Despite the Amazing Stories short airing two months before the launch of the new Fox network and the original The Simpsons shorts as part of The Tracy Ullman Show, Family Dog eventually was lumped into a category of failed primetime animated series produced for the "Big Three" networks to compete with The Simpsons, alongside ABC's Capitol Critters and CBS's own Fish Police. Every program was canceled after only a few weeks. CBS burned off Family Dog in six weeks in the summer of 1993.

==Home media==

Complete series LaserDisc cover

The entire series was released as a LaserDisc box set, and various episodes of the show were released on VHS around the same time.

==Reception==
The original short has been praised by critics alongside the likes of veteran animators Bill Melendez and Bob Kurtz.

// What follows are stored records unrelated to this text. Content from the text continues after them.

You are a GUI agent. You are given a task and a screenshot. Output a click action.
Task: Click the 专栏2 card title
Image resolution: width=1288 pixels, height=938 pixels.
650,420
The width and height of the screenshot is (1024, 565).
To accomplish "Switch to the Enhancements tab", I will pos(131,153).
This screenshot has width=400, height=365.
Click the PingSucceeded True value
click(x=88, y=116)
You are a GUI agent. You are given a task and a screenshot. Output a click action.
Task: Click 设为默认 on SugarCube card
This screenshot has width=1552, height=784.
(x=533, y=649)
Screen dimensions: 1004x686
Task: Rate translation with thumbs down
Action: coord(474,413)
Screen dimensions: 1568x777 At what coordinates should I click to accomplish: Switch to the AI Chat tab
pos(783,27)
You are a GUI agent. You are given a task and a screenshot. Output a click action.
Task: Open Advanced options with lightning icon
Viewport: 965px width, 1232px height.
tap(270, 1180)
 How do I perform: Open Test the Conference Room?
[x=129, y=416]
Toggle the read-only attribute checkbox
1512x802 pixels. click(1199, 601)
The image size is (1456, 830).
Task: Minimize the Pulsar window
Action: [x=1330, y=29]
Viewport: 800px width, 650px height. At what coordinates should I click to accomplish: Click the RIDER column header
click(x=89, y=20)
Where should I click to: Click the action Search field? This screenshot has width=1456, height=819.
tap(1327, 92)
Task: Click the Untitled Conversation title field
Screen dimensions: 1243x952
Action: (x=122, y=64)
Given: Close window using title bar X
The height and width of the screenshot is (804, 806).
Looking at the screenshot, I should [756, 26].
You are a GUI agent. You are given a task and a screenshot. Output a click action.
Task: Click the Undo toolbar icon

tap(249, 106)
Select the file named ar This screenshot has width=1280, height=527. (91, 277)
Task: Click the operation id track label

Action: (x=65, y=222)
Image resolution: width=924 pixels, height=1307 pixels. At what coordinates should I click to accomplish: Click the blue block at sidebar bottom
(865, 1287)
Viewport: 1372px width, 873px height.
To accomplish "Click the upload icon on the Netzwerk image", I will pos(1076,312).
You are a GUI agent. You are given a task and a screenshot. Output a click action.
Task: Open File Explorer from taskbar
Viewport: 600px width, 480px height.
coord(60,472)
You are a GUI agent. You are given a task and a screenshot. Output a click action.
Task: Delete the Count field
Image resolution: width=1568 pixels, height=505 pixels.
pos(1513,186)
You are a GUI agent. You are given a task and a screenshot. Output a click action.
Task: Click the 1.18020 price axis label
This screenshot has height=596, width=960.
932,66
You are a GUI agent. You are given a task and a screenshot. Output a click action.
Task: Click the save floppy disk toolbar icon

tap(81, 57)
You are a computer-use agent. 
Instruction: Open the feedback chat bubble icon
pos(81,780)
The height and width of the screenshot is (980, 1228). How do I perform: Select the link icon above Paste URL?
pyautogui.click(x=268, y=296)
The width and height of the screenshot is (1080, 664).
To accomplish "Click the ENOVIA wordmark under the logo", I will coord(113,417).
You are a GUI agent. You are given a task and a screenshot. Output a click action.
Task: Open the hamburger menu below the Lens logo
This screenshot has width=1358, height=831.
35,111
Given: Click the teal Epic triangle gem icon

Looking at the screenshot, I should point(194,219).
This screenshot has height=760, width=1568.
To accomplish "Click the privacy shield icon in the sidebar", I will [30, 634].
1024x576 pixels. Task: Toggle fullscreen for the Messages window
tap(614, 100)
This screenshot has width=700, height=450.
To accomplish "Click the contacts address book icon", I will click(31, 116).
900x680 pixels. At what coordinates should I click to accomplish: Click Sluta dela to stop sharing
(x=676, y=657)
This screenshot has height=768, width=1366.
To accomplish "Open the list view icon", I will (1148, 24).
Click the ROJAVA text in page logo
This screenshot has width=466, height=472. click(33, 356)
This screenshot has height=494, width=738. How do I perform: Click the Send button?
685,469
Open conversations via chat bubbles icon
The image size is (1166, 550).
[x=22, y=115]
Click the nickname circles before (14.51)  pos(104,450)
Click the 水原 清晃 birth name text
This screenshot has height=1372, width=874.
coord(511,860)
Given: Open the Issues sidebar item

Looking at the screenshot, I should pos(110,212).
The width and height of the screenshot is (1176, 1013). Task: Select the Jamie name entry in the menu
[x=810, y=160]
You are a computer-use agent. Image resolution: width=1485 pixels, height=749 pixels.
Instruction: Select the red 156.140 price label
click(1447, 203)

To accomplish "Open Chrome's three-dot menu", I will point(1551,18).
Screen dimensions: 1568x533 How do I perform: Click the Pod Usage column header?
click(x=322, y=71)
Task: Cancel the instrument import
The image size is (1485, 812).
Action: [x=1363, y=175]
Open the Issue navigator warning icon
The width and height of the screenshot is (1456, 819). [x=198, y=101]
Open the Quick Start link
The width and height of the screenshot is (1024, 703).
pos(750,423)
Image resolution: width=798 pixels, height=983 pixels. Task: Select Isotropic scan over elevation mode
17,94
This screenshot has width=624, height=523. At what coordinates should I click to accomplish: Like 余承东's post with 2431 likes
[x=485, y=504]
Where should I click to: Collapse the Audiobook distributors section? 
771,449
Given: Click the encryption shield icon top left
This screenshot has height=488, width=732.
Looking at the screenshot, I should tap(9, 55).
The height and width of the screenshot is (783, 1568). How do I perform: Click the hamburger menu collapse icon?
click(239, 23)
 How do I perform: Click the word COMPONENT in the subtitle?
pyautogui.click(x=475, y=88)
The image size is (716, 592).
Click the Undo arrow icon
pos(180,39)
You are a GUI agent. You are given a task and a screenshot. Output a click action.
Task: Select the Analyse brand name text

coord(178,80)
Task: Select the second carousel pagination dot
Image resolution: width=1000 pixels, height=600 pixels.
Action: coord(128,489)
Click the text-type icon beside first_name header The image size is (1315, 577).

When the show debuted, it was roundly panned for its crude scripts and cheap production values, both of drastically lesser quality than the episode which had spawned the series. It became a cult disaster.

==Video game==
The show was adapted into a Super NES video game about the life of an everyday family dog. The player has to go three places such as the home where the dog lives, a dog pound and the woods to defeat stereotypical obstacles and enemies like a dog catcher and a cat.

Time Extension listed Family Dog as one of the worst SNES games.